# [ACTIVITY]
Print all of the records below again without a single difference.

# [EXERCISE MATERIALS]
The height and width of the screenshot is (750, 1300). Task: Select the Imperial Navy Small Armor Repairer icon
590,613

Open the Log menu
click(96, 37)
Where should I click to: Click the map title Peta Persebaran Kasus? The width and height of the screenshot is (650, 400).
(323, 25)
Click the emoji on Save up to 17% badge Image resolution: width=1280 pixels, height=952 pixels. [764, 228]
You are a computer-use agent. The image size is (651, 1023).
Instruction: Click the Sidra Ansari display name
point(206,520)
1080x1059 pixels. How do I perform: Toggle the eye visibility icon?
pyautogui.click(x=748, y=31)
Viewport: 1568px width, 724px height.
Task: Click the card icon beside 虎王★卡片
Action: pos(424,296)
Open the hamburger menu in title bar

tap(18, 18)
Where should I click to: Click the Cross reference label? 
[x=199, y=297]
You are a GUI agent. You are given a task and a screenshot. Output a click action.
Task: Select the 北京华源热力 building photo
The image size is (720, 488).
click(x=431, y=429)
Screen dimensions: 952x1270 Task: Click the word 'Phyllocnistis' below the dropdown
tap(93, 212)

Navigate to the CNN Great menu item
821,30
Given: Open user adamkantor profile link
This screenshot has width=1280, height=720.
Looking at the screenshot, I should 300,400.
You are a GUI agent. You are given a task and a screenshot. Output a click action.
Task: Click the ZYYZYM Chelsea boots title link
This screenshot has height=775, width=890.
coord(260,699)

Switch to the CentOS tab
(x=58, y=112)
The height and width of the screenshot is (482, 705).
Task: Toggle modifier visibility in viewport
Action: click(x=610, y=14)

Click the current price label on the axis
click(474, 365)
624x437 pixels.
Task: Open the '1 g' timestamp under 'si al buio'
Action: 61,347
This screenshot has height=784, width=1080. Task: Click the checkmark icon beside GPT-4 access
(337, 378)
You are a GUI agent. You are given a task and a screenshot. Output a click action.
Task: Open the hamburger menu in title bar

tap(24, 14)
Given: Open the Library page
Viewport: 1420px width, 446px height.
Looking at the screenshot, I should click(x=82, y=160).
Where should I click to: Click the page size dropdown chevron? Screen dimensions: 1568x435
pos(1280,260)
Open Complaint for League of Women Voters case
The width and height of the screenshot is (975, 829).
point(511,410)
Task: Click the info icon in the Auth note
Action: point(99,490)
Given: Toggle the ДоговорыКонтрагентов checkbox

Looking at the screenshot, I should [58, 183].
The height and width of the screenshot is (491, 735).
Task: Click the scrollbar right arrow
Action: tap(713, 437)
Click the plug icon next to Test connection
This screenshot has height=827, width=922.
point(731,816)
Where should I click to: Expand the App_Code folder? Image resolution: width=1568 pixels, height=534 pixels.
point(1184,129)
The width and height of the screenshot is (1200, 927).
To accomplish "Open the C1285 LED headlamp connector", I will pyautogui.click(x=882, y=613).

# [EXERCISE RESPONSE]
The height and width of the screenshot is (750, 1300). Task: Select the Imperial Navy Small Armor Repairer icon
590,613

Open the Log menu
click(96, 37)
Where should I click to: Click the map title Peta Persebaran Kasus? The width and height of the screenshot is (650, 400).
(323, 25)
Click the emoji on Save up to 17% badge Image resolution: width=1280 pixels, height=952 pixels. [764, 228]
You are a computer-use agent. The image size is (651, 1023).
Instruction: Click the Sidra Ansari display name
point(206,520)
1080x1059 pixels. How do I perform: Toggle the eye visibility icon?
pyautogui.click(x=748, y=31)
Viewport: 1568px width, 724px height.
Task: Click the card icon beside 虎王★卡片
Action: pos(424,296)
Open the hamburger menu in title bar

tap(18, 18)
Where should I click to: Click the Cross reference label? 
[x=199, y=297]
You are a GUI agent. You are given a task and a screenshot. Output a click action.
Task: Select the 北京华源热力 building photo
The image size is (720, 488).
click(x=431, y=429)
Screen dimensions: 952x1270 Task: Click the word 'Phyllocnistis' below the dropdown
tap(93, 212)

Navigate to the CNN Great menu item
821,30
Given: Open user adamkantor profile link
This screenshot has width=1280, height=720.
Looking at the screenshot, I should 300,400.
You are a GUI agent. You are given a task and a screenshot. Output a click action.
Task: Click the ZYYZYM Chelsea boots title link
This screenshot has height=775, width=890.
coord(260,699)

Switch to the CentOS tab
(x=58, y=112)
The height and width of the screenshot is (482, 705).
Task: Toggle modifier visibility in viewport
Action: click(x=610, y=14)

Click the current price label on the axis
click(474, 365)
624x437 pixels.
Task: Open the '1 g' timestamp under 'si al buio'
Action: 61,347
This screenshot has height=784, width=1080. Task: Click the checkmark icon beside GPT-4 access
(337, 378)
You are a GUI agent. You are given a task and a screenshot. Output a click action.
Task: Open the hamburger menu in title bar

tap(24, 14)
Given: Open the Library page
Viewport: 1420px width, 446px height.
Looking at the screenshot, I should click(x=82, y=160).
Where should I click to: Click the page size dropdown chevron? Screen dimensions: 1568x435
pos(1280,260)
Open Complaint for League of Women Voters case
The width and height of the screenshot is (975, 829).
point(511,410)
Task: Click the info icon in the Auth note
Action: point(99,490)
Given: Toggle the ДоговорыКонтрагентов checkbox

Looking at the screenshot, I should [58, 183].
The height and width of the screenshot is (491, 735).
Task: Click the scrollbar right arrow
Action: tap(713, 437)
Click the plug icon next to Test connection
This screenshot has height=827, width=922.
point(731,816)
Where should I click to: Expand the App_Code folder? Image resolution: width=1568 pixels, height=534 pixels.
point(1184,129)
The width and height of the screenshot is (1200, 927).
To accomplish "Open the C1285 LED headlamp connector", I will pyautogui.click(x=882, y=613).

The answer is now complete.